Dataset entries START

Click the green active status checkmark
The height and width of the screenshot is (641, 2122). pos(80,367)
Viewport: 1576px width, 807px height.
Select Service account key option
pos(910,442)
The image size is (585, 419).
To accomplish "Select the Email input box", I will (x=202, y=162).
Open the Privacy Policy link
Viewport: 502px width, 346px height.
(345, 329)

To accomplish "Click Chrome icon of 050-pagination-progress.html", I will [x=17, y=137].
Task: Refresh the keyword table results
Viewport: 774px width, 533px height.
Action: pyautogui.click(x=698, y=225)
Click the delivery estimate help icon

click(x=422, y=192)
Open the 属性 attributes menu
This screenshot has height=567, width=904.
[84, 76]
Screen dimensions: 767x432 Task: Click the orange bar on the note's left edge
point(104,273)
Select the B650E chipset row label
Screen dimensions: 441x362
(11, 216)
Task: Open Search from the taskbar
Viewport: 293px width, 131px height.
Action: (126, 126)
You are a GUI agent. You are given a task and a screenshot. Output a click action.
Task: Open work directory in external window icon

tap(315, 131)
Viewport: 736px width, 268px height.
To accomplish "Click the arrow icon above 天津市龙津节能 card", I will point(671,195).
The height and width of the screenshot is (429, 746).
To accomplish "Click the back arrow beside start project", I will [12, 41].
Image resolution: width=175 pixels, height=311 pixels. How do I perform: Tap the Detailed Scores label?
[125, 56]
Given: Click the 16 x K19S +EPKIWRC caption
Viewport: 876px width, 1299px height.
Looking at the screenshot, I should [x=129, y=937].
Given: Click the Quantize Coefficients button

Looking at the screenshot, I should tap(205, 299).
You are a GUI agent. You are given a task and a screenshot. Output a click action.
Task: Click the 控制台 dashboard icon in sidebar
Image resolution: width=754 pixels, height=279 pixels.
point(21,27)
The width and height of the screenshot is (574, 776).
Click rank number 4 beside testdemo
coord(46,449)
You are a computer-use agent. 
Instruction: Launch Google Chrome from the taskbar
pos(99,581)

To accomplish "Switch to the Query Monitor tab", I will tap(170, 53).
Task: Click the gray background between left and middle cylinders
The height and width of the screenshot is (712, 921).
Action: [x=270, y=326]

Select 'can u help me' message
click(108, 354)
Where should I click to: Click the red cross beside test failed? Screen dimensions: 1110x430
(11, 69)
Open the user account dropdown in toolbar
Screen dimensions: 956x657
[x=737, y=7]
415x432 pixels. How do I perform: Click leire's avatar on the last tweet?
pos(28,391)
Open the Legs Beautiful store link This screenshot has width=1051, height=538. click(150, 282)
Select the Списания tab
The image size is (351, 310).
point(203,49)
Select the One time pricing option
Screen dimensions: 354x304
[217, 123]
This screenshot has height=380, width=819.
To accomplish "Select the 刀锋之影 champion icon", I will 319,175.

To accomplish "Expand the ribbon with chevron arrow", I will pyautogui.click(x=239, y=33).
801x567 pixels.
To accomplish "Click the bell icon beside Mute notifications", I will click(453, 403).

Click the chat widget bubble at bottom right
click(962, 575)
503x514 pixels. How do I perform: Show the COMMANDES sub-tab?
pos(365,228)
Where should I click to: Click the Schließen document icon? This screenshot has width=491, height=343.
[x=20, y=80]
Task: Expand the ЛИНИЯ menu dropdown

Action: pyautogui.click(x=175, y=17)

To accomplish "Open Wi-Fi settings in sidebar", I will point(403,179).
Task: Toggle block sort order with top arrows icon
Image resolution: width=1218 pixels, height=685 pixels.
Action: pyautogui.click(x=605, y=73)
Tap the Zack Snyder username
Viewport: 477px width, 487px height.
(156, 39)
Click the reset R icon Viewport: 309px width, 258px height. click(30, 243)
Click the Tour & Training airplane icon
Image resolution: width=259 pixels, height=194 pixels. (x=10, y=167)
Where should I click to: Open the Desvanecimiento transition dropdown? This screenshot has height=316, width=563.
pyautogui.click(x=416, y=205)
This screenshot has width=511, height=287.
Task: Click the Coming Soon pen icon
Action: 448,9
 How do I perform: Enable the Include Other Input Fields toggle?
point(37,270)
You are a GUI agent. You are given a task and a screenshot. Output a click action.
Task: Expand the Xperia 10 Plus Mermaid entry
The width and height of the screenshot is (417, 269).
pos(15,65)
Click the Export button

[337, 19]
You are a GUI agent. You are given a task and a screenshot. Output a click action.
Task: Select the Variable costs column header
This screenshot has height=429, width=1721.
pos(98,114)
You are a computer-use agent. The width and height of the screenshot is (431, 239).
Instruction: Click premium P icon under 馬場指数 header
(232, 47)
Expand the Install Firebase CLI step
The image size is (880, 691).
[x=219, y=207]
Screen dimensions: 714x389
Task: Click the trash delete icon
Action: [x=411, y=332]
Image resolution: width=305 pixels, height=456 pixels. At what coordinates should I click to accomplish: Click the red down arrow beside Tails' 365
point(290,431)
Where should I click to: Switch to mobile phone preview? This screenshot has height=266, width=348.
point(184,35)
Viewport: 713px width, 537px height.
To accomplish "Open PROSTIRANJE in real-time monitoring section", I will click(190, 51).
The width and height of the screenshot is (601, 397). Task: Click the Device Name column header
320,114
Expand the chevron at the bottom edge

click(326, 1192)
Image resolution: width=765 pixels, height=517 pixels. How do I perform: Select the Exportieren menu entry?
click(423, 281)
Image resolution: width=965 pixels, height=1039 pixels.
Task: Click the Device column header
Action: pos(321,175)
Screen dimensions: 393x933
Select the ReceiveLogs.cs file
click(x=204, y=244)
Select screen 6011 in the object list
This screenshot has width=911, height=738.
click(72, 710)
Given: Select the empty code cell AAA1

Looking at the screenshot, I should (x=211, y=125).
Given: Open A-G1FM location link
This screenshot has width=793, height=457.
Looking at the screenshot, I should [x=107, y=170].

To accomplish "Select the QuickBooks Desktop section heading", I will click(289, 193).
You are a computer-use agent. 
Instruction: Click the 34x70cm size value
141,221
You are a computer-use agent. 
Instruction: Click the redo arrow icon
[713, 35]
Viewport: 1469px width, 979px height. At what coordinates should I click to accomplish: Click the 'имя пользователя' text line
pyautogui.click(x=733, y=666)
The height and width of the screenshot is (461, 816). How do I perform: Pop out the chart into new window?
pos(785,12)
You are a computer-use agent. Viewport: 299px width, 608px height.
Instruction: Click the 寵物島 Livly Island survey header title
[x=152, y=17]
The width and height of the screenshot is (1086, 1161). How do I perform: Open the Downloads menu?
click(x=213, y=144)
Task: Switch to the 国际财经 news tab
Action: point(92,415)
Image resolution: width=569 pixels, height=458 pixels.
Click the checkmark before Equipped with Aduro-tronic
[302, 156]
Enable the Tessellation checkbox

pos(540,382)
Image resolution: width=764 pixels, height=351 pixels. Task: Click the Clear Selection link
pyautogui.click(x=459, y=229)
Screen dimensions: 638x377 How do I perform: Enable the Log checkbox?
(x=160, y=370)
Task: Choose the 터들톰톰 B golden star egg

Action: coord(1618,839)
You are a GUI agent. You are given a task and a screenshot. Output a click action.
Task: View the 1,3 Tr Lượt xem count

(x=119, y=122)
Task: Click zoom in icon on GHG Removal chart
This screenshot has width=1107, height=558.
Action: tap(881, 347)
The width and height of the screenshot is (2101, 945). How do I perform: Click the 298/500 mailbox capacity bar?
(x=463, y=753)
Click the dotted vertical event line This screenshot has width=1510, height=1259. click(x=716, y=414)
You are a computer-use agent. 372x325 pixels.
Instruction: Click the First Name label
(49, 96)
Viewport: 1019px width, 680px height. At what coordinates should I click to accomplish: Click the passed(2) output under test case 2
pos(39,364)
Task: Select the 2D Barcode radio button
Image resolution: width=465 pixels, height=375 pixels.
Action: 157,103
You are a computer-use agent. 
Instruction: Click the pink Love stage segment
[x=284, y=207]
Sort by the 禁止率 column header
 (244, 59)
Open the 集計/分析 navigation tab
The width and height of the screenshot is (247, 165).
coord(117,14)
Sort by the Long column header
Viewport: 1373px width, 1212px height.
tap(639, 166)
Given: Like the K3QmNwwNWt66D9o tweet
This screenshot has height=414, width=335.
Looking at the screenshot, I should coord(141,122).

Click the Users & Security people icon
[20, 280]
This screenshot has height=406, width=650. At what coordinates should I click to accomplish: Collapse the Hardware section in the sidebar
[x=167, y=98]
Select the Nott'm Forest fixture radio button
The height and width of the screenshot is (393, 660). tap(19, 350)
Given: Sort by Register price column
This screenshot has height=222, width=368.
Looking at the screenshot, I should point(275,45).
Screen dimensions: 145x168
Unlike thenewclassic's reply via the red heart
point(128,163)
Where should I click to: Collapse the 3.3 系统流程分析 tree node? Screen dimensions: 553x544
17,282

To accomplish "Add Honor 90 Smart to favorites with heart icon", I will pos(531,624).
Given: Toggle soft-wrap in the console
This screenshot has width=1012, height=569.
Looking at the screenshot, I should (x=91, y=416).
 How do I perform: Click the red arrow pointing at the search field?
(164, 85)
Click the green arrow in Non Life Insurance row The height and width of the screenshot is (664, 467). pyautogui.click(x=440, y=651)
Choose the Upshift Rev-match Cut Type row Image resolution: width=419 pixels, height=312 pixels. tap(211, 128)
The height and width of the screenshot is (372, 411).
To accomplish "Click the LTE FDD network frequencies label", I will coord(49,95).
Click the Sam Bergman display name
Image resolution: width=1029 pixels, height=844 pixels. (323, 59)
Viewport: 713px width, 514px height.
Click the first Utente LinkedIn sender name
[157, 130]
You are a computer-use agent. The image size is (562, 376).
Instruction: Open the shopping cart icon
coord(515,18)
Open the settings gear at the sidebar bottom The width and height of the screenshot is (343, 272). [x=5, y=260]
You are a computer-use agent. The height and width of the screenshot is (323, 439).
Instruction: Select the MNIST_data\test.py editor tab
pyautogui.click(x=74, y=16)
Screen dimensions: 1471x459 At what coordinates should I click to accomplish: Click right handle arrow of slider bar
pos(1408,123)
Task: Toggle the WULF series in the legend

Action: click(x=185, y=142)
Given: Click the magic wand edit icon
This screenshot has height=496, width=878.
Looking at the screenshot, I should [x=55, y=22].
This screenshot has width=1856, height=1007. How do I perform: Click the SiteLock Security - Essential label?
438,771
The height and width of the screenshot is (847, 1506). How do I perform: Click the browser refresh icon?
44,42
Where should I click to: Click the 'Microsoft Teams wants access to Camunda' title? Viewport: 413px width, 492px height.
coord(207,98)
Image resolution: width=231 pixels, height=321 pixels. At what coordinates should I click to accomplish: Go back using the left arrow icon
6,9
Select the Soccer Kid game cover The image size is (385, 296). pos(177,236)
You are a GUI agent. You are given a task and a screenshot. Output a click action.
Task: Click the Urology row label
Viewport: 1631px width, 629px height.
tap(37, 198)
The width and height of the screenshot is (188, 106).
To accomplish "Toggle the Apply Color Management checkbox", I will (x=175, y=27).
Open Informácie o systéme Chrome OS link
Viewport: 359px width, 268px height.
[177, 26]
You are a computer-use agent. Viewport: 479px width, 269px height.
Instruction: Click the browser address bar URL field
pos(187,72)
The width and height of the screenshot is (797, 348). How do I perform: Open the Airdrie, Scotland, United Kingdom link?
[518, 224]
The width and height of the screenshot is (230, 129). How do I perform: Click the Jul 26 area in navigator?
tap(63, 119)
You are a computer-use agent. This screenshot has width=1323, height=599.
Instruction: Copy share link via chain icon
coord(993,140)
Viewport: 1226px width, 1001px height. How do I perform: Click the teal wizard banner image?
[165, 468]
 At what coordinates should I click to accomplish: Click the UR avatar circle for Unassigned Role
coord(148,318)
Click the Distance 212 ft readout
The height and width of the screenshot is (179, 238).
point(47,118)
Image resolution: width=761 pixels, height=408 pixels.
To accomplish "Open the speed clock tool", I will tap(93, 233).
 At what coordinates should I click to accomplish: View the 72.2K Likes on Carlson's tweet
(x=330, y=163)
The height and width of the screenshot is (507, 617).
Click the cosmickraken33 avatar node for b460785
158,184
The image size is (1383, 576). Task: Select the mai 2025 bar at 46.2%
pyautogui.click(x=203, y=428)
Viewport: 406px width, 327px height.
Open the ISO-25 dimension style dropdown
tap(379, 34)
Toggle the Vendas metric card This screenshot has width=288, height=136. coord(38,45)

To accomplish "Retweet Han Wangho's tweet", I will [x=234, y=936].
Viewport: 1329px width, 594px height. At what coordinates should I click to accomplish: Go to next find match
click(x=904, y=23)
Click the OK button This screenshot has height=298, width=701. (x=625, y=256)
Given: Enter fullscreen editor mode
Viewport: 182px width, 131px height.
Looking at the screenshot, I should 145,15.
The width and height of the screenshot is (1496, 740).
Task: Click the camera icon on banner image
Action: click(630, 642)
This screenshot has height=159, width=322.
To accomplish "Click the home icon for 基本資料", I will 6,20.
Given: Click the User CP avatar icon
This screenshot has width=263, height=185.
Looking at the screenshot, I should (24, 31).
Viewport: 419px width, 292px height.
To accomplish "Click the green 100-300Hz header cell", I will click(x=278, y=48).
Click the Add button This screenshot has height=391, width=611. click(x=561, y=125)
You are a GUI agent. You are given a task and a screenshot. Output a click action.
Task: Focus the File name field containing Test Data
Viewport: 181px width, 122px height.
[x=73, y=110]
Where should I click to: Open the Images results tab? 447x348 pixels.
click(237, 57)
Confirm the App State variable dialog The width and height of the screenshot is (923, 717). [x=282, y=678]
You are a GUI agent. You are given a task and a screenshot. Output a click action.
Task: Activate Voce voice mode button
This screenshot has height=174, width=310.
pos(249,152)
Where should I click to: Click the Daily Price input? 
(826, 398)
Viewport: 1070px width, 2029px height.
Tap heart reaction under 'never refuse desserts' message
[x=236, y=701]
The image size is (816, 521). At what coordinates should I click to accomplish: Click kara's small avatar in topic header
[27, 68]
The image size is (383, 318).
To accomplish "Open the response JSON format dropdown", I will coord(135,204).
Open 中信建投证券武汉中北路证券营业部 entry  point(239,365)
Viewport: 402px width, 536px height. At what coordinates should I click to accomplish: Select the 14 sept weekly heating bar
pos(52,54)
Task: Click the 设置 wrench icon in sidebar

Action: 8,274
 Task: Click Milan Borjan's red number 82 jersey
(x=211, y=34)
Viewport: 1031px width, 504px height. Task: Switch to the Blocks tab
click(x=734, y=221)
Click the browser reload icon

Dataset entries END

Your instructions = Of all the entries above, retype exactly the lines from the line with "Click the cosmickraken33" to the line with "Given: Click the User CP avatar icon", both included, and no others.

Solution to this problem =
Click the cosmickraken33 avatar node for b460785
158,184
The image size is (1383, 576). Task: Select the mai 2025 bar at 46.2%
pyautogui.click(x=203, y=428)
Viewport: 406px width, 327px height.
Open the ISO-25 dimension style dropdown
tap(379, 34)
Toggle the Vendas metric card This screenshot has width=288, height=136. coord(38,45)

To accomplish "Retweet Han Wangho's tweet", I will [x=234, y=936].
Viewport: 1329px width, 594px height. At what coordinates should I click to accomplish: Go to next find match
click(x=904, y=23)
Click the OK button This screenshot has height=298, width=701. (x=625, y=256)
Given: Enter fullscreen editor mode
Viewport: 182px width, 131px height.
Looking at the screenshot, I should 145,15.
The width and height of the screenshot is (1496, 740).
Task: Click the camera icon on banner image
Action: click(630, 642)
This screenshot has height=159, width=322.
To accomplish "Click the home icon for 基本資料", I will 6,20.
Given: Click the User CP avatar icon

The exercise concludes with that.